## START Passage to read
Your welcome.
As a final note, speaking from experience here, again the rules themself 
can make a huge difference.

A real world example:
In my setup I have about 1200 mostly simple rules.
By simple I mean they are direct binary search conditions with no wildcards 
(think a memcmp() kind of search).

Example:
rule CRC_8_TABLE
{
        meta:
                description = "CRC-8 table"                
        strings:
                $c0 = { 00 57 AE F9 0B 5C A5 F2 16 41 B8 EF 1D 4A B3 E4 2C 
7B 82 D5 27 70 89 DE 3A 6D 94 C3 31 66 9F C8  58 0F F6 A1 53 04 FD AA 4E 19 
E0 B7 45 12 EB BC 74 23 DA 8D 7F 28 D1 86 62 35 CC 9B 69 3E C7 90 
                                  B0 E7 1E 49 BB EC 15 42 A6 F1 08 5F AD FA 
03 54 9C CB 32 65 97 C0 39 6E 8A DD 24 73 81 D6 2F 78 E8 BF 46 11 E3 B4 4D 
1A FE A9 50 07 F5 A2 5B 0C C4 93 6A 3D CF 98 61 36 D2 85 7C 2B D9 8E 77 20 
                                  37 60 99 CE 3C 6B 92 C5 21 76 8F D8 2A 7D 
84 D3 1B 4C B5 E2 10 47 BE E9 0D 5A A3 F4 06 51 A8 FF 6F 38 C1 96 64 33 CA 
9D 79 2E D7 80 72 25 DC 8B 43 14 ED BA 48 1F E6 B1 55 02 FB AC 5E 09 F0 A7 
                                  87 D0 29 7E 8C DB 22 75 91 C6 3F 68 9A CD 
34 63 AB FC 05 52 A0 F7 0E 59 BD EA 13 44 B6 E1 18 4F  DF 88 71 26 D4 83 7A 
2D C9 9E 67 30 C2 95 6C 3B F3 A4 5D 0A F8 AF 56 01 E5 B2 4B 1C EE B9 40 17 }
        condition:
                $c0
}

95% of the rules are like this. Some large like the CRC32 table is 1024 
bytes, etc.
## END Passage to read
# [Aim of the task]
Write out the note about search rules above in full, word for word, keeping its line breaks and spacing.
## START Record excerpts
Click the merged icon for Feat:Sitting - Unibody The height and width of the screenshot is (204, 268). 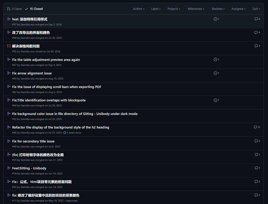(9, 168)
## END Record excerpts
## START Record excerpts
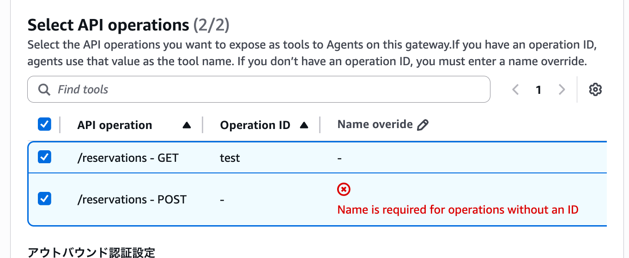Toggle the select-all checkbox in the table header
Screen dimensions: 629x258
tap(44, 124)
## END Record excerpts
# [Response to the exercise]
Your welcome.
As a final note, speaking from experience here, again the rules themself 
can make a huge difference.

A real world example:
In my setup I have about 1200 mostly simple rules.
By simple I mean they are direct binary search conditions with no wildcards 
(think a memcmp() kind of search).

Example:
rule CRC_8_TABLE
{
        meta:
                description = "CRC-8 table"                
        strings:
                $c0 = { 00 57 AE F9 0B 5C A5 F2 16 41 B8 EF 1D 4A B3 E4 2C 
7B 82 D5 27 70 89 DE 3A 6D 94 C3 31 66 9F C8  58 0F F6 A1 53 04 FD AA 4E 19 
E0 B7 45 12 EB BC 74 23 DA 8D 7F 28 D1 86 62 35 CC 9B 69 3E C7 90 
                                  B0 E7 1E 49 BB EC 15 42 A6 F1 08 5F AD FA 
03 54 9C CB 32 65 97 C0 39 6E 8A DD 24 73 81 D6 2F 78 E8 BF 46 11 E3 B4 4D 
1A FE A9 50 07 F5 A2 5B 0C C4 93 6A 3D CF 98 61 36 D2 85 7C 2B D9 8E 77 20 
                                  37 60 99 CE 3C 6B 92 C5 21 76 8F D8 2A 7D 
84 D3 1B 4C B5 E2 10 47 BE E9 0D 5A A3 F4 06 51 A8 FF 6F 38 C1 96 64 33 CA 
9D 79 2E D7 80 72 25 DC 8B 43 14 ED BA 48 1F E6 B1 55 02 FB AC 5E 09 F0 A7 
                                  87 D0 29 7E 8C DB 22 75 91 C6 3F 68 9A CD 
34 63 AB FC 05 52 A0 F7 0E 59 BD EA 13 44 B6 E1 18 4F  DF 88 71 26 D4 83 7A 
2D C9 9E 67 30 C2 95 6C 3B F3 A4 5D 0A F8 AF 56 01 E5 B2 4B 1C EE B9 40 17 }
        condition:
                $c0
}

95% of the rules are like this. Some large like the CRC32 table is 1024 
bytes, etc.